There’s much to tell about my experiences (it was 10 hours straight, sheesh), but frankly, I’m not interested in writing a journal entry and document the whole thing. I am, however, interested in recording just one amazing aspect of studying Sign in an academic institute.
Firstly, we have 2 teachers who are 100% deaf. Moreover, one of our hearing teachers is a CODA (Child of Deaf Adults) who’s married to a deaf person, and also someone I’ve known in person ever since I was a pup.
Thirdly, and this is the big whopper for me:
Two classes out of five were conducted in a foreign language. It is the first time in my life I ever sat in a class that was taught in a language other than Hebrew (or English and Hebrew, in cases where the subject was “English”).
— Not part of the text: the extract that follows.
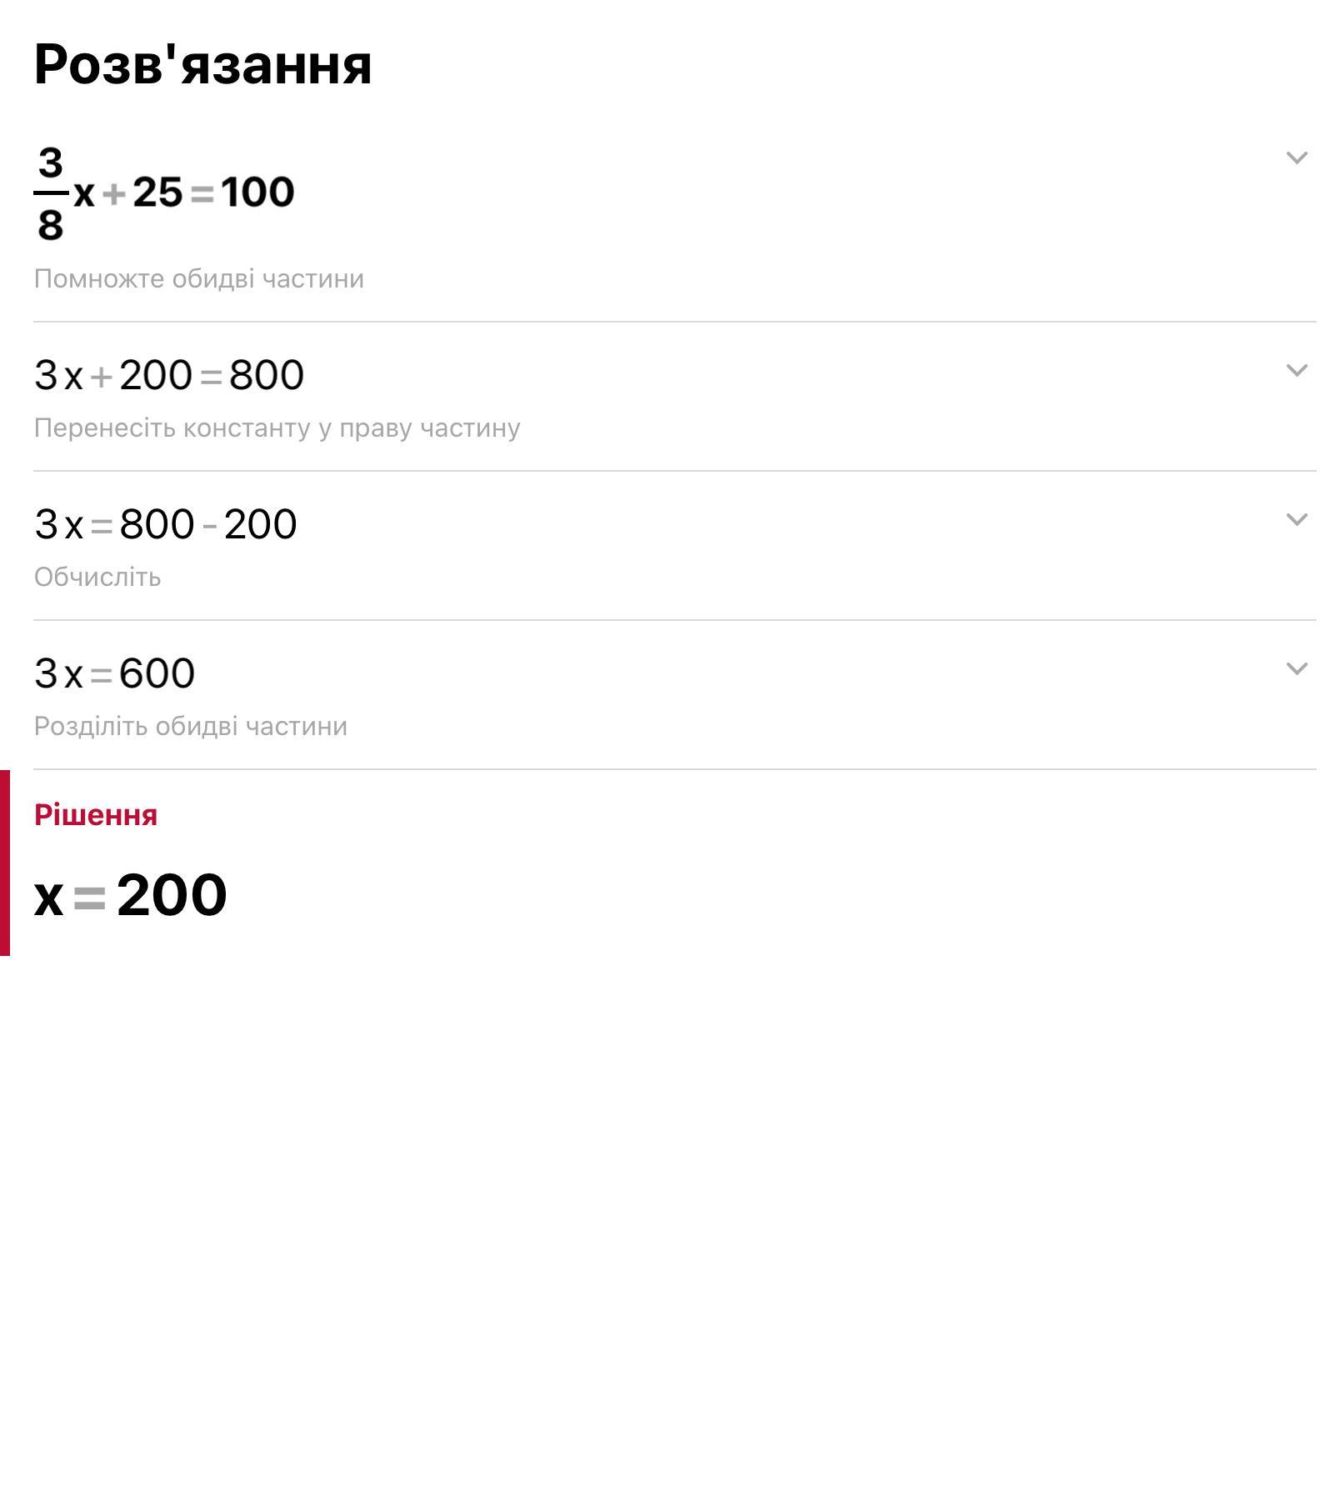Select the hint 'Розділіть обидві частини'

190,726
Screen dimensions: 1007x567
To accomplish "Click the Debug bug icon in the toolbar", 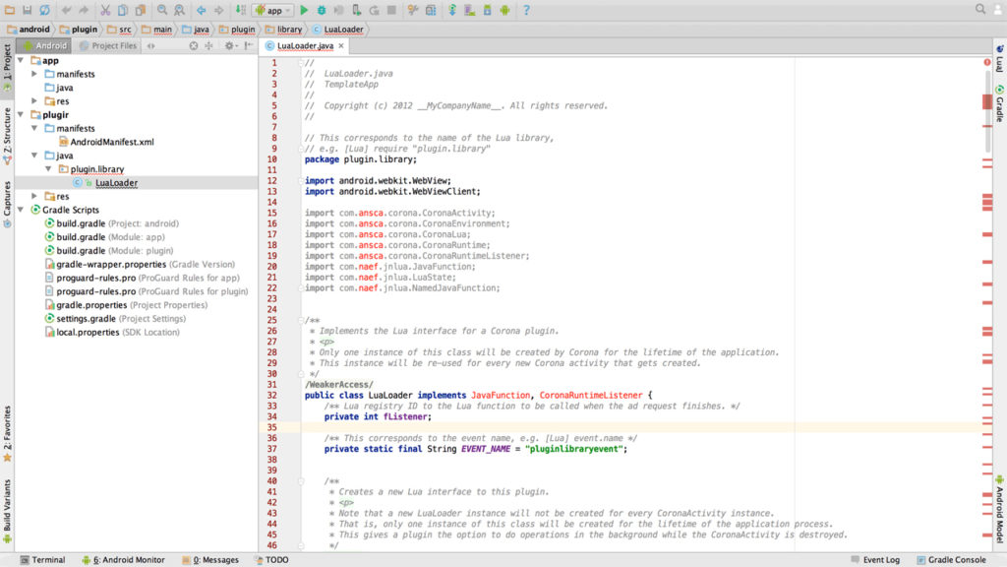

In fact, the most amazing part about studying sign language interpreting is the fact that the classes themselves are in sign language. It’s an extremely exhilirating experience, and more so, an incredible phenomenon:
20 students sitting in a class, for hours on end, that is completely silent. Not a squeak, not a peep, but throughout the entire session, people were livid, burning with passion, teasing and gossipping, voicing (hur, hur) their opinions, and generally: behaving like your garden variety young and enthusiastic students, except everything was in brain-dead silence. It almost brought me to tears.
There’s nothing more amazing to me than a silent classroom.